Les couleurs de l'écurie, maillot vert et rouge, font surnommer les coureurs "les perroquets".
Parmi les perroquets on comptera des noms prestigieux tels que les frères Charles et Henri Pelissier.
L'entreprise a bien compris l'importance de la communication et n'hésite pas à organiser des coups de marketing : comme ici en 1923, la descente de la tour Eiffel .
En 1937, la société est rachetée par Dilecta. La famille LOUVET part s'installer à Saint-Laurent sur Mer dans le calvados, où ils investissent dans divers commerces et des villas. Jean Baptiste s'engage dans la vie communale, il deviendra maire.
Jean-Baptiste Louvet sera légèrement blessé dans les combats du débarquement qui coûtèrent, accidentellement, la vie à son épouse
Il décède le 13 avril 1953 à 74 ans, à Saint Laurent.
"J. B. LOUVET" est un nom qui reste et restera dans la mémoire des fans de cyclisme, contrairement au nom de cet imbécile de journaliste qui écrivait : "quant à la tête ronde et plate à l'expression...zut ne parlons pas des absentes". jJ'espère que ce pisse-copie aura terminé sa "carrière" à rédiger la rubrique des chiens écrasés, c'est tout ce qu'il mérite.
Il me reste une inconnue à élucider :
La date et le lieu de décès d' Augute LOUVET. Nous savons qu'il est toujours en vie en 1912, au décès de son épouse à Courbevoie.
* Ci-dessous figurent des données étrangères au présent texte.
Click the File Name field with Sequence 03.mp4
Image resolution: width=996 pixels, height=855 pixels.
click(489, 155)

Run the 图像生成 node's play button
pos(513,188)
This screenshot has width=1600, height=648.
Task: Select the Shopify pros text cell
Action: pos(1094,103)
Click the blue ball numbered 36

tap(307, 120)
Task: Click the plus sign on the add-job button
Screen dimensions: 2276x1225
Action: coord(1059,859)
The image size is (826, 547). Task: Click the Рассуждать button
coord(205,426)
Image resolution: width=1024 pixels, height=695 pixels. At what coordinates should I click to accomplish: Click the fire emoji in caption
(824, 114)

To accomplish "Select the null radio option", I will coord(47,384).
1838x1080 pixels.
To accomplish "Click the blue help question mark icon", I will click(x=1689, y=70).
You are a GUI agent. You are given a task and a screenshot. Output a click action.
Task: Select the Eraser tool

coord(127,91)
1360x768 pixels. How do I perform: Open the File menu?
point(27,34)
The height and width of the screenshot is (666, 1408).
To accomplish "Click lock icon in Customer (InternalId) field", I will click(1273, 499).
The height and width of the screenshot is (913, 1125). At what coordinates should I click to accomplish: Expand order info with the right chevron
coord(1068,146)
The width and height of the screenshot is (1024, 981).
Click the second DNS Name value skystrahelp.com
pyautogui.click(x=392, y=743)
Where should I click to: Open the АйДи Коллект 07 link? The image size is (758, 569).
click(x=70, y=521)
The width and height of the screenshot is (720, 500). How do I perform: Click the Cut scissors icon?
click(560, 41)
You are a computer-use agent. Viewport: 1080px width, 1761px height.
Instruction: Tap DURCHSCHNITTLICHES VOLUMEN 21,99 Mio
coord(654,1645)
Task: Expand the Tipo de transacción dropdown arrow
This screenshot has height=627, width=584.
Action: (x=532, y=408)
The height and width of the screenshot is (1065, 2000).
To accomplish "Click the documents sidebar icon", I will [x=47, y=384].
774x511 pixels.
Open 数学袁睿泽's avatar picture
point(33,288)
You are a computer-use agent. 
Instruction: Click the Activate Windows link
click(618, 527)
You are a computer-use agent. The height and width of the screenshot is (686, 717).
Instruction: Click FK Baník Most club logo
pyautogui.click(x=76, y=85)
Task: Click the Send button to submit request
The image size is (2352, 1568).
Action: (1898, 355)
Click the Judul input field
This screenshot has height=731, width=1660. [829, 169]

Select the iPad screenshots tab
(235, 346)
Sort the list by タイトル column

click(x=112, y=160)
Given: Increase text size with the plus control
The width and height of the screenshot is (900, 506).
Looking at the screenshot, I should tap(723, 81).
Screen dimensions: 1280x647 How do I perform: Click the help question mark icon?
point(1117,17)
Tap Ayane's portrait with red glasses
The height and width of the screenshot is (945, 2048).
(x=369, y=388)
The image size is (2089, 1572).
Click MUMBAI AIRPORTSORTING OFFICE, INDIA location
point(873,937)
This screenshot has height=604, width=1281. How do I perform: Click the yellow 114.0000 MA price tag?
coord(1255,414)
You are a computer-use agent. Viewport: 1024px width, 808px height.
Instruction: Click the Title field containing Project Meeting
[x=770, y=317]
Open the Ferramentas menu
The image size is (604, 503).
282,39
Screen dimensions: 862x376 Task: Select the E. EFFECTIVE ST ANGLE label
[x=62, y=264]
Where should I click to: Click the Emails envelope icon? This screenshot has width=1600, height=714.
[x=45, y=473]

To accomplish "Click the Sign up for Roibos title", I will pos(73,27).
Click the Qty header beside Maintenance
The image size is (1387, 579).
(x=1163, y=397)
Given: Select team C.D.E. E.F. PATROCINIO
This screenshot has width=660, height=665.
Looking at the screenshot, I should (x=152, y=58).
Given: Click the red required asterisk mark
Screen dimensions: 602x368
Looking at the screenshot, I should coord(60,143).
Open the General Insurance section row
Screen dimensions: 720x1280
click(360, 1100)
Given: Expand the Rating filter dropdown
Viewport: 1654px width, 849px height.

les changements successifs de raison sociale, et l'arrivée sur le marché d'une société concurrente, qui ne semble pas vraiment étrangère à la première, cache-t-elle une brouille familiale où est-ce un moyen de ne pas "mettre tous ses oeufs dans le même panier"
A sa création, LOUVET FRERES représente Jean Baptiste et Léon.
Puis en 1920 est crée la marque "Jean Louvet", dit "Roger Louvet" !
Quand les Dupont-Dupond de la petite reine font une publicité en commun !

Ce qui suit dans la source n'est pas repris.